Toutefois, considérons de plus près le sens commun sous sa forme spéculative (sensus communis logicus). Il exprime l'harmonie des facultés dans l'intérêt spéculatif de la raison, c'est-à-dire sous la présidence de l'entendement. L'accord des facultés est ici déterminé par l'entendement, ou, ce qui arrive au même, se fait sous des concepts déterminés de l'entendement. Nous devons (35 | 36) prévoir que, du point de vue d'un autre intérêt de la raison, les facultés entrent dans un autre rapport, sous la détermination d'une autre faculté, de manière à former un autre sens commun : par exemple un sens commun moral, sous la présidence de la raison elle-même. C'est pourquoi Kant dit que l'accord des facultés est capable de plusieurs proportions (suivant que c'est telle ou telle faculté qui détermine le rapport) [3]  . Mais chaque fois que nous nous plaçons ainsi du point de vue d'un rapport ou d'un accord déjà déterminé, déjà spécifié, il est fatal que le sens commun nous paraisse une sorte de fait a priori au-delà duquel nous ne pouvons pas remonter.

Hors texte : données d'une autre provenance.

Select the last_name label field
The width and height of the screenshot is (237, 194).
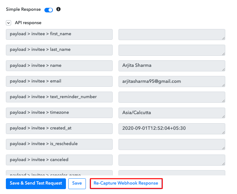(59, 50)
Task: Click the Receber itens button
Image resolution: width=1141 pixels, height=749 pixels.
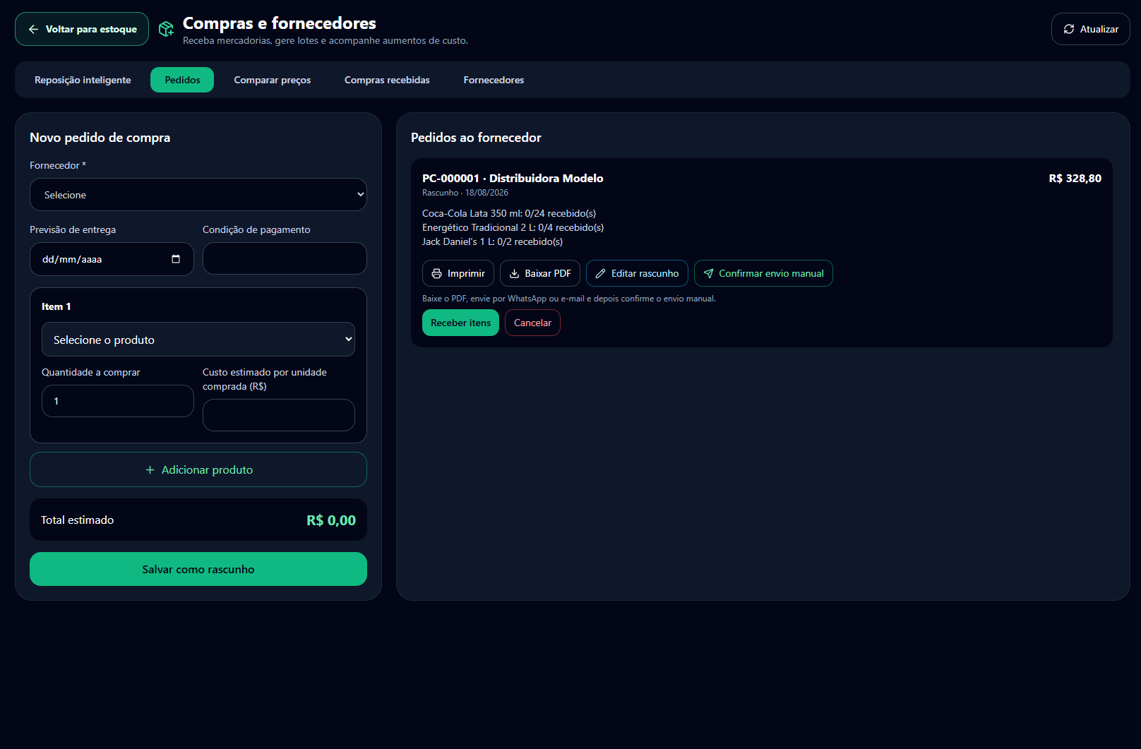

Autant dire que les deux premières Critiques ne peuvent pas résoudre le problème originaire du rapport entre les facultés, mais seulement l'indiquer, et nous renvoyer à ce problème comme à une tâche ultime. Tout accord déterminé supose en effet que les facultés, plus profondément, soient capables d'un accord libre et indéterminé [4]  . C'est seulement au niveau de cet accord libre et indéterminé (sensus communis aestheticus) que pourra être posé le problème d'un fondement de l'accord ou d'une genèse du sens commun. Voilà pourquoi nous n'avons pas à attendre de la Critique de la Raison pure, ni de la Critique de la Raison pratique, la réponse à une question qui ne prendra son vrai sens que dans la Critique du Jugement. En ce qui concerne un fondement pour l'harmonie des facultés, les deux premières Critiques ne trouvent leur achèvement que dans la dernière.

[1]   Herz 的信,26 mai 1789.

[2]  同上。

[3]  《判斷力批判》,§ 21.

[4]  同上。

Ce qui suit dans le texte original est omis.